Prompt:
In the copy, include all of the listing exactly and none of its pictures.

Records for the exercise:

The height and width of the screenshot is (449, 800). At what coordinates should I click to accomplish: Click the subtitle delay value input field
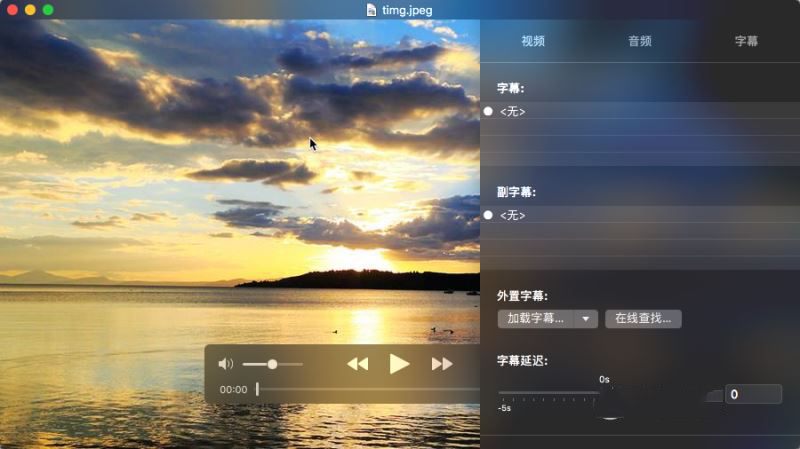pos(752,395)
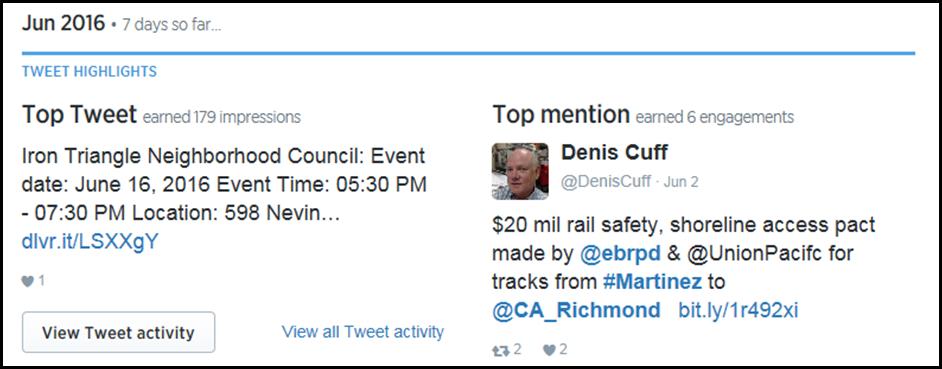Click the Jun 2016 month heading
The image size is (942, 369).
click(63, 24)
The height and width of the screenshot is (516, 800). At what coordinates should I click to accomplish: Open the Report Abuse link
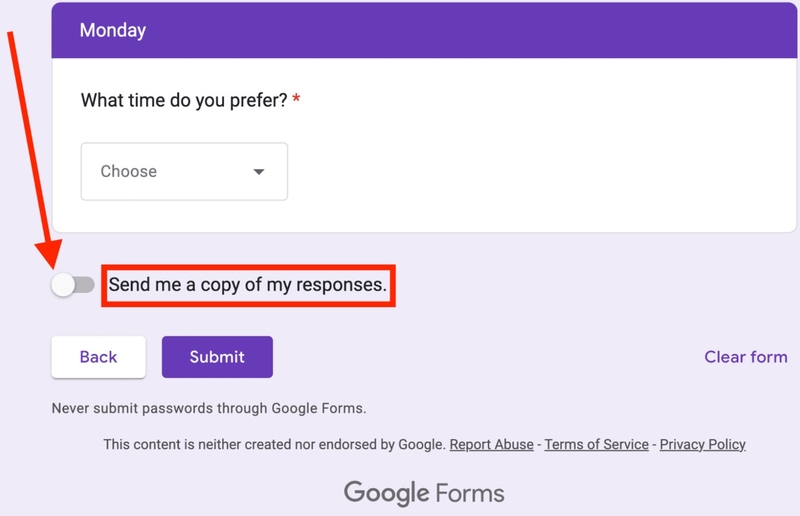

Response to this exercise:
The height and width of the screenshot is (449, 800). At what coordinates should I click to accomplish: Click the subtitle delay value input field
pos(752,395)
Click the Jun 2016 month heading
The image size is (942, 369).
click(63, 24)
The height and width of the screenshot is (516, 800). At what coordinates should I click to accomplish: Open the Report Abuse link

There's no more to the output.